There’s only so much you can do in a brief letter to the editor, of course, but I think Dr. Gardner has done a great job (“Diversity in Academia: All I Can Say is Amen“) of suggesting some of the complicated institutional and creative work that needs to be done if the old ‘white male’ order in the U.S. university system is to be finally and fully overturned. As she suggests, this will take a rethinking of the meaning of cultural capital in the educational economy.
This re-vision, in turn, I think, suggests some interesting links among gender (or, rather patriarchal power), genre, and cultural capital. “The dominant picture of philosophy,” Gardner notes, “is an objective search to answer universal timeless questions … expressed in a treatise or scholarly article.” Since access to the cultural capital underwriting these texts was mostly limited to men, few women philosophers’ exist, at least in a strictly formal sense. In effect, genre is the gatekeeper.

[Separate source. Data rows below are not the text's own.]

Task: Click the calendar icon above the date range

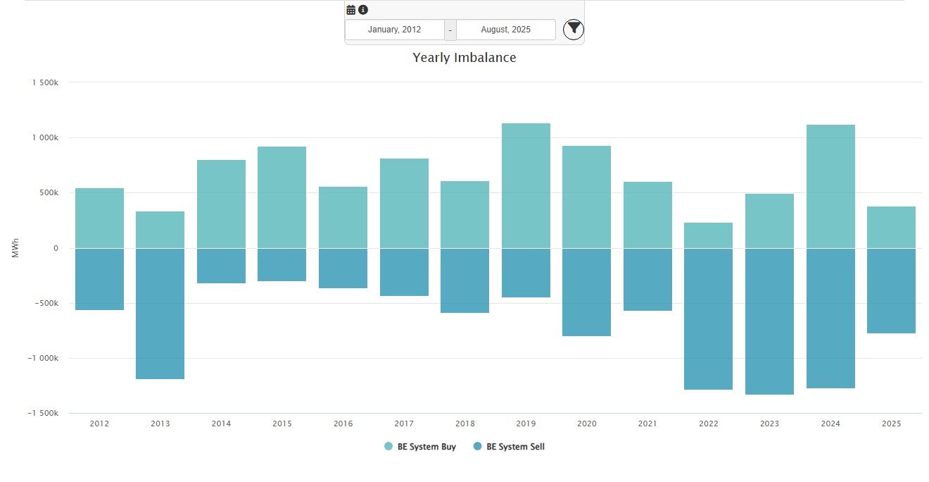Action: 351,10
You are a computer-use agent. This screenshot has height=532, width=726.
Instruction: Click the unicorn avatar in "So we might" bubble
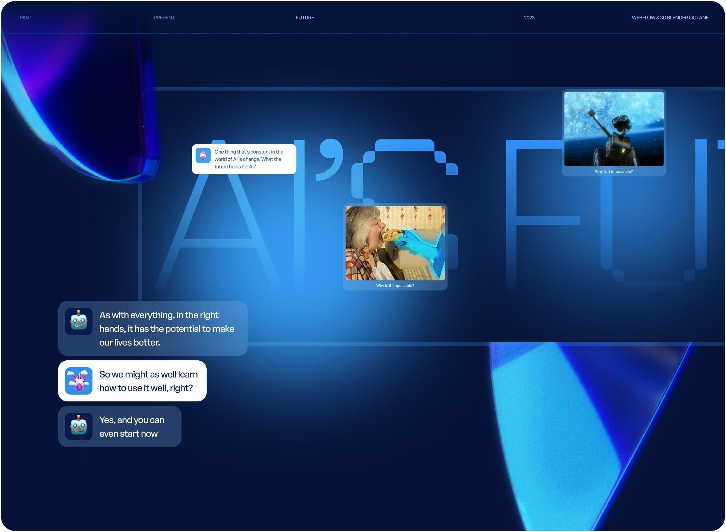click(x=79, y=381)
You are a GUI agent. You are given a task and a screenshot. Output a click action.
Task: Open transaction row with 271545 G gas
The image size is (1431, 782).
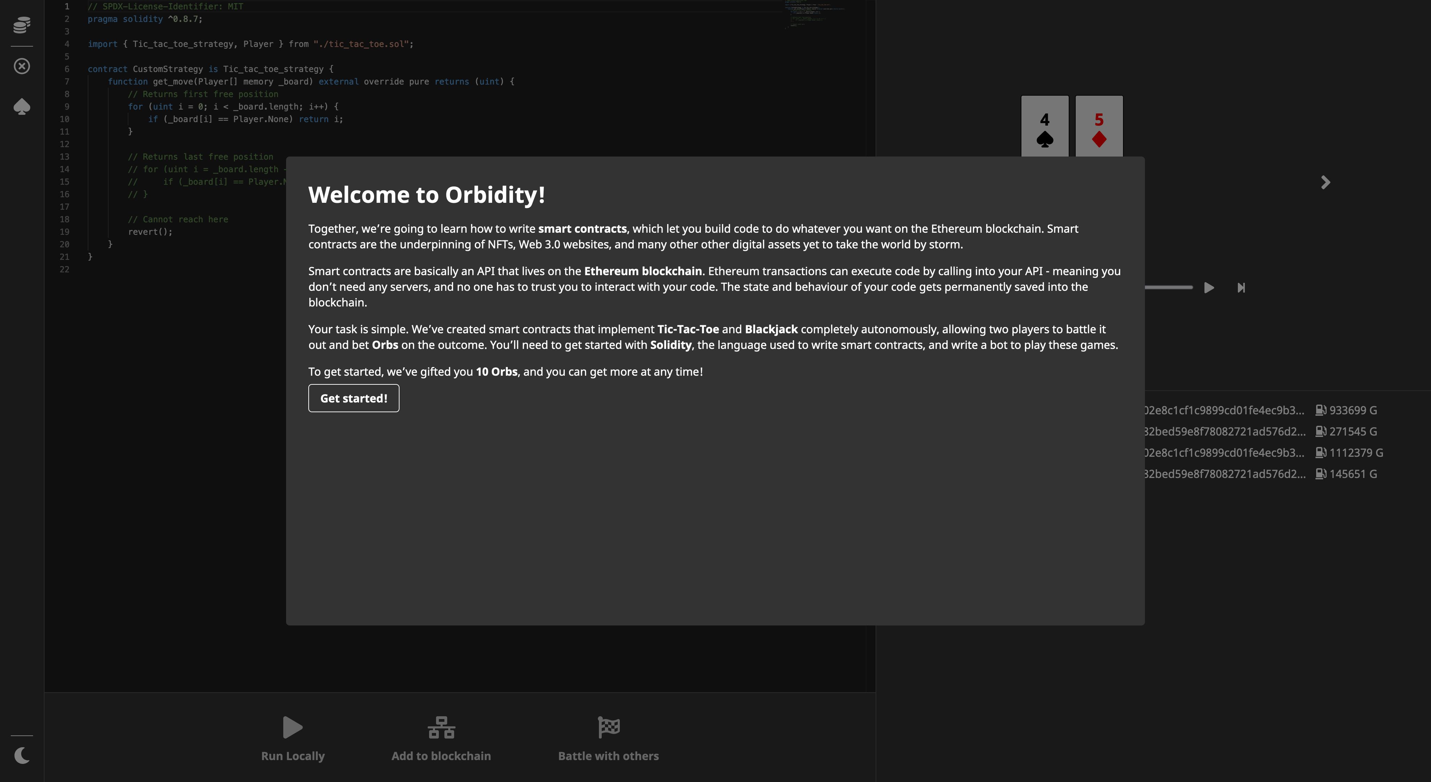pyautogui.click(x=1261, y=432)
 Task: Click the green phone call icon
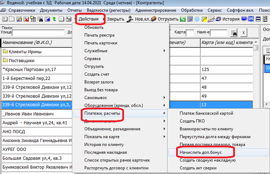pos(183,19)
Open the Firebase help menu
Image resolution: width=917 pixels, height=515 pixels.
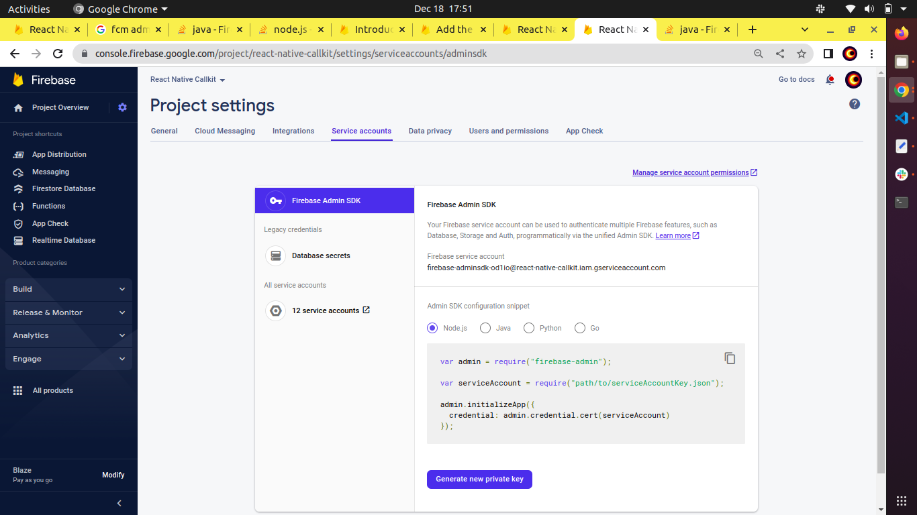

Women asked important questions, of course, and they wrote about the answers. “However, the work of some women philosophers,” Gardner says, “can often be of a more personal nature, sometimes written in a literary form, and focused on specific questions that pertain to women or to women at a particular historical and cultural era.” Since few women had access to the traditionally masculine form of cultural capital, in other words, they created an alternative.
Interestingly, you could say the opposite as well. Since women had other interests, they side-stepped the traditional masculine forms, creating a form of capital that had value outside the traditional academic economy. Women working in the academy, then, had to either embrace a traditionally masculine discipline, and so work with few historical precedents (in terms of their own gender and at least in some cases interests), or change the criteria that defined the cultural capital of philosophy.